SNA fighters praying in Syria

Bekir Kasim/Anadolu Agency via Getty Images

Syrian National Army soldiers praying before an event mark the first anniversary of the Turkish-backed Operation Peace Spring in northern Syria Tal Abyad, Syria on October 13, 2020; many former SNA fighters are now deployed as mercenaries in Nagorno-Karabakh, Azerbaijan

“They sent us directly to the front lines. The situation is terrible. Terrible. There is fighting every day. We are charged with storming. There is no rest. There are many men missing and we can’t get to them,” explained Abdel Basit, a Syrian mercenary speaking from Azerbaijan (for their safety, I have altered the names of all living Syrians in this report). What made this former Syrian rebel, displaced from his home in Rastan, in rural Homs, decide to sign up to fight in a foreign country?

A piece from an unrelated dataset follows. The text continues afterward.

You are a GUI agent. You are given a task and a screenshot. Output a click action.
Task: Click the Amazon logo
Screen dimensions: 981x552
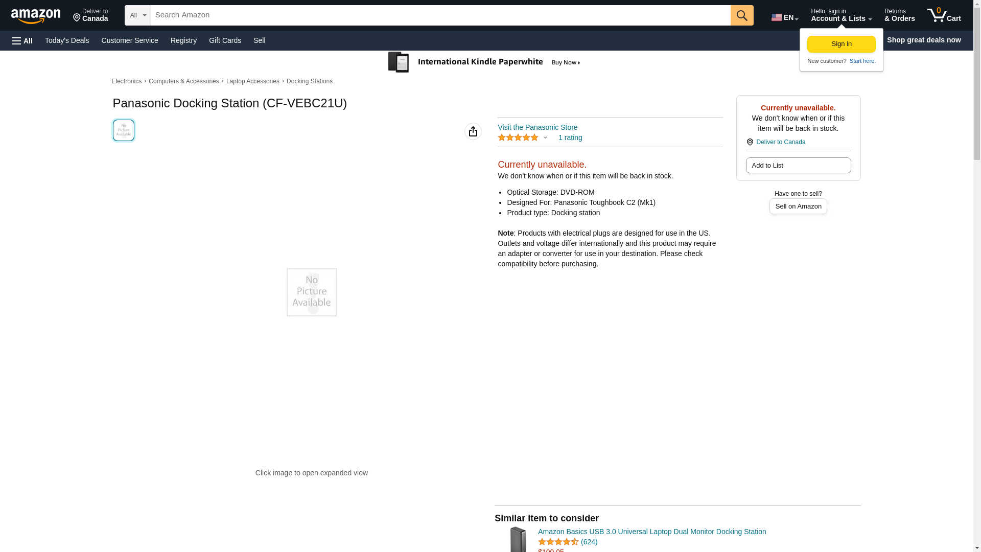click(x=36, y=16)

His father, who is still in Rastan, had to take out a large loan because of a family emergency, but “his salary is not enough [to pay it off]. I was forced to go. Against my will,” he said, repeating the phrase with exasperation in his voice.

Abdel Basit is one of hundreds of Syrian fighters who, since the beginning of September, have been dispatched by Turkey to wage war against Armenia in the disputed enclave of Nagorno-Karabakh in Azerbaijan. In this competition for regional dominance, Syria’s broken and broke men have become the cannon fodder. Four of Abdel Basit’s friends from Rastan were killed in the span of two days, shortly after disembarking in Azerbaijan. Two more were killed a week later.

The Syrian war, which has cost the lives of at least half a million people and displaced more than half of the pre-war population of 21 million since it began in 2011, is gradually turning into a frozen conflict: the front lines have stabilized since March 2020, the longest period since the outbreak of fighting in which there have been no new offensives. The ability of any force to advance is limited by the presence of foreign forces: the United States (still) in the northeast; Russia, Iran, and the Damascus regime controlling most of Syria; and Turkey in the north. Unable to shift the balance of power in Syria, Turkey and Russia in particular are looking for new arenas where they can project power and gain the upper hand in their competition with each other.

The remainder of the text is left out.